4. DUMBBELL SUITCASE DEADLIFT: This deadlift variation, which was developed through the real life action of picking up a suitcase, is ideal for training the core stabilizers while also strengthening the posterior chain. Though identical to the conventional deadlift, it is different in it’s unique way. Hold a dumbbell of moderate resistance in one hand and stand in front of a mirror in neutral alignment. Your stance should be 3-5 inches less than hip-width apart. Push your hips back and bend the knees as you would do in a regular deadlift. Lower the dumbbell as far as your can without rounding your back or letting your knees cave in. The objective here is trying to remain symmetrical despite the destabilizing forces from the dumbbell attempting to pull you out of alignment. The reason for the mirror is to keep an eye on your symmetry and alignment ensuring you remain neutral all along. Do not allow your trunk to tilt laterally while performing this movement. It is the resistance to tilting that yields the benefits of this exercise. As an added bonus, the core musculature is activated via anti-lateral flexion exercises.
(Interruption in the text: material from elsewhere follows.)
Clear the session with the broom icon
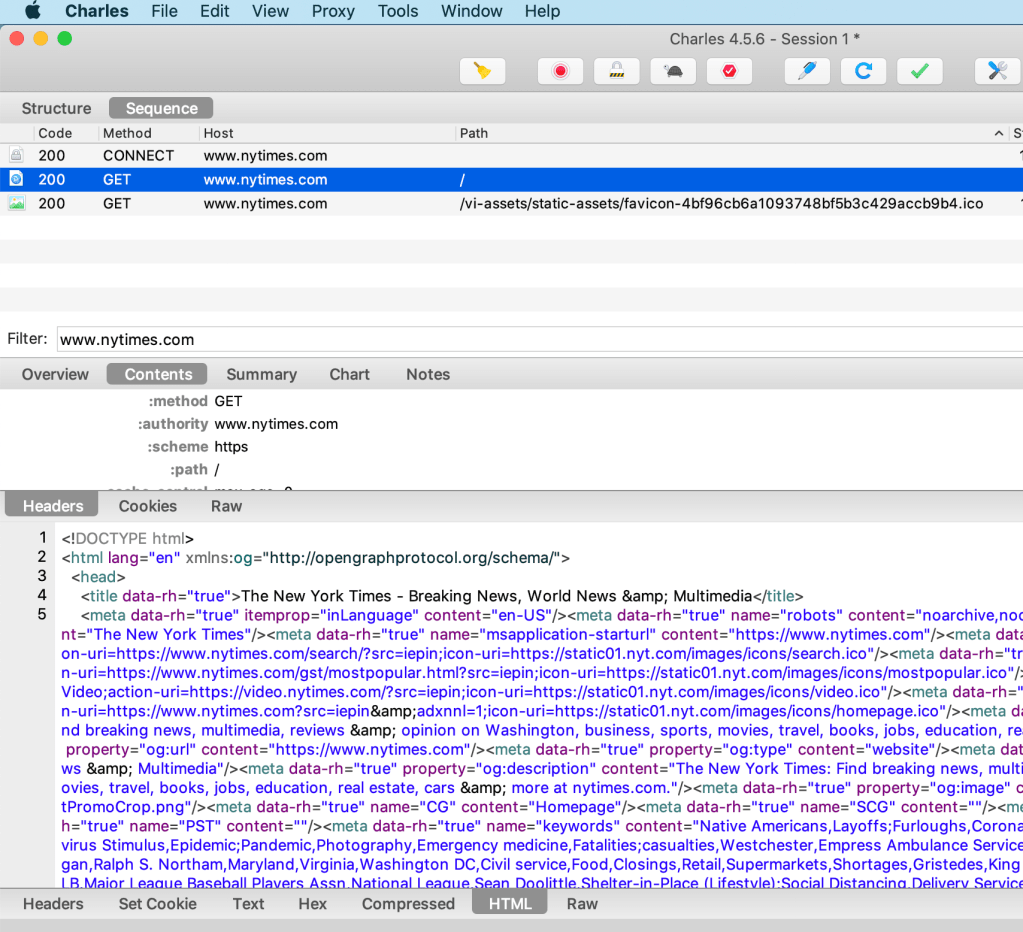1023x932 pixels. click(482, 71)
5. WAITER’S WALK: Popularized by the innovative Gray Cook, this exercise is eerily similar to the suitcase deadlift due to the asymmetrical nature of both. The idea behind this exercise came to fruition after witnessing the incredible dexterity and skill waiters display as they constantly hold and walk around with a tray in one hand above their head. To perform this exercise, hold a dumbbell of moderate resistance in an overhead stance. Earlier I talked about ‘packing’ of the shoulder girdle for increased joint rigidity. The same technique applies in the Waiter’s walk. With the dumbbell over your head, ‘pack’ and pull your shoulder back into the scapular without shrugging. Keep your upper arm as parallel as you can next to your ear. As you begin to walk, you’ll feel the weight of the dumbbell trying to pull you out of alignment from all directions. The challenge is to resist these forces and remain symmetrical as much as you can. Do your best to avoid tilting and hiking up the hips. When all the mechanics fall in place, the result is an erect posture in neutral alignment. Begin by walking 20 to 30 yards per arm and work your way up to 40 to 50 yards.
So there you have it. 5 exercises that can help improve your posture. Keep in mind that these are based on my personal experience and years of extensive theoretical studies and research. As always, use good form and work with a moderately challenging resistance. Incorporating active stretches and self-myofascial release will make the process much easier.